I worked as a Machinist for a few years, as the money they were paying machinists for oil-field production equipment was insane... until the bottom dropped out of that market.

I worked for another couple physics labs for a total of about 18 years, but as the years passed, the gulf between the pay for "pure research" jobs, and private sector jobs grew.  I ended up going to the private sector for several years. Prior to going private sector, I had joined the National Guard as a 44e (Machinist), and over the years ended up gaining three additional MOS (21b Combat Engineer/demolition, 31u Communications, and 92y Supply).  

I deployed to Iraq during Operation Iraqi Freedom One and Two, 2003-2005.   When I came back, I went to work as a Test Engineer on a Base.  I have remained in that field. 

Sorry if some of my statements seem vague, it is by intent.


----------



## Ischgl99 (Dec 16, 2021)

My dad always fixed everything at home, and I was by his side every minute learning as much as I could.  I built a minibike, repaired the cars, anything that needed to be fixed by time I was 14.  I think I disassembled every toy I had to see how it worked, much to the frustration of my mom, I think they all worked after I reassembled them too lol.  My dad was the manager of the automation group for his company and when I was 15 he needed a prototype control panel built for a factory they were building, that became my summer project and first entry into industrial controls.  After college I started working for a machinery manufacturer as a field engineer and learned electrical and controls by troubleshooting systems on the projects I was on, in addition to the mechanical and process duties.  The EE at the company refused to let me get involved in controls work, and even blocked my view so I could not see what he was doing, so I called my dad to get the Allen Bradley programming manuals our company distributor refused to send me and learned on my own.  The company EE was notorious for putting bugs into the software so he could get trips around the world, and when I was on a project shortly after he quit and the program would not work, my boss authorized me to buy the AB programming software and get it done.  I have always had a knack for troubleshooting and quickly became the go to guy when something wouldn’t work.   The replacement EE was lazy and when he found out I could program, he send unfinished programs on my jobs so I got even better at it.
After that, I moved on to a bearing company running the industrial services department overseeing a crew of field service engineers and a product line of maintenance equipment and vibration analysis equipment, and then as a reliability manager for a company operating water and wastewater plants across the country.  I basically had free rein at the plant I was based out of to make any improvement I could find and had the best boss ever there.  Too bad I took a “promotion” at the corporate level and got into a job I hated that was more pencil whipping than actually accomplishing anything.  Now I am retired from the engineering field and raising my kids while my wife travels for her job.  To keep from getting bored, I started a photography business and spend more time in my shop using the equipment I have accumulated over the years.


----------



## brino (Dec 16, 2021)

Great thread everyone!

It's like finally getting to know you guys on a new level, like we are talking over a beer on the patio.

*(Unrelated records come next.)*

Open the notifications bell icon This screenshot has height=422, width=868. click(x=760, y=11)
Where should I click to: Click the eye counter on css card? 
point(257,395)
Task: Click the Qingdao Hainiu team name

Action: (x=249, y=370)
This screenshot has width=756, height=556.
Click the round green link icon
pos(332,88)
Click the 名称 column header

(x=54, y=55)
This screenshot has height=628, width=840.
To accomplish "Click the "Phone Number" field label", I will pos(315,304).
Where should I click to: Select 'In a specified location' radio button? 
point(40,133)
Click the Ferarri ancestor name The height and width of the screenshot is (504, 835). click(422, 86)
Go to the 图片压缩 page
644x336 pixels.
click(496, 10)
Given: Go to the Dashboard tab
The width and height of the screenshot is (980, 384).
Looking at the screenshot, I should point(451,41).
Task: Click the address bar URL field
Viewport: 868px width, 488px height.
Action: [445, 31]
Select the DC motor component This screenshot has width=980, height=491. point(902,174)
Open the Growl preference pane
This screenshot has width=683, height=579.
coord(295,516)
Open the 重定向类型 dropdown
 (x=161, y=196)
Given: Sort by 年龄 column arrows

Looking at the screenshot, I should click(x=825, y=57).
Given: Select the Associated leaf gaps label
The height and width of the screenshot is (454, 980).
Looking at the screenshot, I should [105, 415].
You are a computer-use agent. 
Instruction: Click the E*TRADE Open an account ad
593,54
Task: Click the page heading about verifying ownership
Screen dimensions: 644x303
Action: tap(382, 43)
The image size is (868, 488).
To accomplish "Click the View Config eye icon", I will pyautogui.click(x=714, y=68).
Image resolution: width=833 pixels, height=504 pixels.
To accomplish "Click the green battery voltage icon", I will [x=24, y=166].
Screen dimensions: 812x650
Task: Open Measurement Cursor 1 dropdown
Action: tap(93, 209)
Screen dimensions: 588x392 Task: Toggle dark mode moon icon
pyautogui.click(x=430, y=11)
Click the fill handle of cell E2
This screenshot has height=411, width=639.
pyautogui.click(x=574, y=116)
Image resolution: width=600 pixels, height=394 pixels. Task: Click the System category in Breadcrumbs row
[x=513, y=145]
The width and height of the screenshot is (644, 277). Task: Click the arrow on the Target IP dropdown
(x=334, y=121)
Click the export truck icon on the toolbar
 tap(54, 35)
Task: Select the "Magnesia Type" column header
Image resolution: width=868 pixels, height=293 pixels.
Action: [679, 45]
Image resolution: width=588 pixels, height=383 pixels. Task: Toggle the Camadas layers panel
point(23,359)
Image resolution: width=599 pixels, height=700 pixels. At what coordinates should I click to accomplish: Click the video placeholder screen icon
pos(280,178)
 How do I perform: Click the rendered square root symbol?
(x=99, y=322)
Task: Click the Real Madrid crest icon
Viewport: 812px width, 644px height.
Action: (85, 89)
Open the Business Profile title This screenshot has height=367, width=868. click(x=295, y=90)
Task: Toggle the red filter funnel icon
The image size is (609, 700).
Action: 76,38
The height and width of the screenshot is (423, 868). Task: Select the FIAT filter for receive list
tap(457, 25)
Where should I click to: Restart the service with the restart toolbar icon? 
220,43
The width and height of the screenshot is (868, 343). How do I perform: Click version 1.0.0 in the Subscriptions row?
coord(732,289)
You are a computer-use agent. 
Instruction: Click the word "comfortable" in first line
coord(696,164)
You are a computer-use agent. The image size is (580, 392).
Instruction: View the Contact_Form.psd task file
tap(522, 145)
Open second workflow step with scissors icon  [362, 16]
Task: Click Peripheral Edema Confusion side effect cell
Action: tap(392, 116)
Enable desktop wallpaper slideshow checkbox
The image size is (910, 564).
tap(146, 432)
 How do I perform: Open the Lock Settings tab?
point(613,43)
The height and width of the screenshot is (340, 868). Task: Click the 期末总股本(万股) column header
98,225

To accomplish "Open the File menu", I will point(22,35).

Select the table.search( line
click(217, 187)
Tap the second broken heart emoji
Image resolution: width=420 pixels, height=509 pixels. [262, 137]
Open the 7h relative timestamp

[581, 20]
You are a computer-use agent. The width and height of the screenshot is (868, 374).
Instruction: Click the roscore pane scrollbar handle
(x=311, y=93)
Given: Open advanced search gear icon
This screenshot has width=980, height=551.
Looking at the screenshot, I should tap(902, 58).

In reading it I see some common themes   (.....and they are all also Mars Rovers ;^))

1) Curiosity
a drive to know something
a need to understand at a deeper level
and a true joy at the knowing

2) Opportunity
all kids learn by "play"; it's their job!
but here I see an atmosphere in early life where tools, and challenges were made accessible

3) Spirit
different than curiosity, this is the attitude mentioned above that "I can fix that!"
it often shows as "I can make that better!"

Okay, maybe four themes because perseverance needs to be in there too (....and is also a Mars Rover!)
I am sure we have all failed in some early attempts as we're learning something new.
But we don't let that stop us!

I have found this thread very inspiring!

Thanks for sharing your histories.
When I get some time (this is my last day of work for the year! , well except for monitoring some tests I have running in a thermal chamber.....) I will be back to share some of my history too.

Brian 
(aka -brino)


----------



## wachuko (Dec 16, 2021)

This has been such a great read... and takes me back so many years... I can't tell you the amount of Heathkits I built while growing up... I even bought a Hero Jr. robot kit!!  I remember spending 24 hours building that..non-stop.... I just had to finish it.  It was just like this one...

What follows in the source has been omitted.